Your instructions
From first line to last, copy the material below exactly.

Data section
------------
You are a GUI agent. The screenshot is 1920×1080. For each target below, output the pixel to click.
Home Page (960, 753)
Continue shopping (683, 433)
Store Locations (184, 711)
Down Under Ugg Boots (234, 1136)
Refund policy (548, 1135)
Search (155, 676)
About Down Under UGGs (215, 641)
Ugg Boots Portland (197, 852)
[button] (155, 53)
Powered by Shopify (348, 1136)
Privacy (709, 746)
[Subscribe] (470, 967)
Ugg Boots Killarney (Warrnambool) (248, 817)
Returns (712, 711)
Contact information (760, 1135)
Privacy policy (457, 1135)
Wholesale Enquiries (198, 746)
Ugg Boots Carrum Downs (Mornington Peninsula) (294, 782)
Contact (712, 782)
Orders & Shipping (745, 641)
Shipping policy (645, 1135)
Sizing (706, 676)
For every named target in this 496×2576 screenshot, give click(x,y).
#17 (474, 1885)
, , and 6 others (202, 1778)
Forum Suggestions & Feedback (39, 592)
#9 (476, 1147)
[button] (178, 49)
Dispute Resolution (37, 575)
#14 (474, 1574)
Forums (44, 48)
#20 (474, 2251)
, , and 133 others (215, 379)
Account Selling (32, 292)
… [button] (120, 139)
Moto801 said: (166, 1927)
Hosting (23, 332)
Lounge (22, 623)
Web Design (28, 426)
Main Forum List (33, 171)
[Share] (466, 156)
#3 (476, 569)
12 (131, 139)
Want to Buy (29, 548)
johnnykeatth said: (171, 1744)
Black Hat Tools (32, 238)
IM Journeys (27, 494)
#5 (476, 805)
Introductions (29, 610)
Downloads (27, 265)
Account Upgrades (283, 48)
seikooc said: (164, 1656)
------------
Solution to the exercise
You are a GUI agent. The screenshot is 1920×1080. For each target below, output the pixel to click.
Home Page (960, 753)
Continue shopping (683, 433)
Store Locations (184, 711)
Down Under Ugg Boots (234, 1136)
Refund policy (548, 1135)
Search (155, 676)
About Down Under UGGs (215, 641)
Ugg Boots Portland (197, 852)
[button] (155, 53)
Powered by Shopify (348, 1136)
Privacy (709, 746)
[Subscribe] (470, 967)
Ugg Boots Killarney (Warrnambool) (248, 817)
Returns (712, 711)
Contact information (760, 1135)
Privacy policy (457, 1135)
Wholesale Enquiries (198, 746)
Ugg Boots Carrum Downs (Mornington Peninsula) (294, 782)
Contact (712, 782)
Orders & Shipping (745, 641)
Shipping policy (645, 1135)
Sizing (706, 676)
For every named target in this 496×2576 screenshot, give click(x,y).
#17 (474, 1885)
, , and 6 others (202, 1778)
Forum Suggestions & Feedback (39, 592)
#9 (476, 1147)
[button] (178, 49)
Dispute Resolution (37, 575)
#14 (474, 1574)
Forums (44, 48)
#20 (474, 2251)
, , and 133 others (215, 379)
Account Selling (32, 292)
… [button] (120, 139)
Moto801 said: (166, 1927)
Hosting (23, 332)
Lounge (22, 623)
Web Design (28, 426)
Main Forum List (33, 171)
[Share] (466, 156)
#3 (476, 569)
12 (131, 139)
Want to Buy (29, 548)
johnnykeatth said: (171, 1744)
Black Hat Tools (32, 238)
IM Journeys (27, 494)
#5 (476, 805)
Introductions (29, 610)
Downloads (27, 265)
Account Upgrades (283, 48)
seikooc said: (164, 1656)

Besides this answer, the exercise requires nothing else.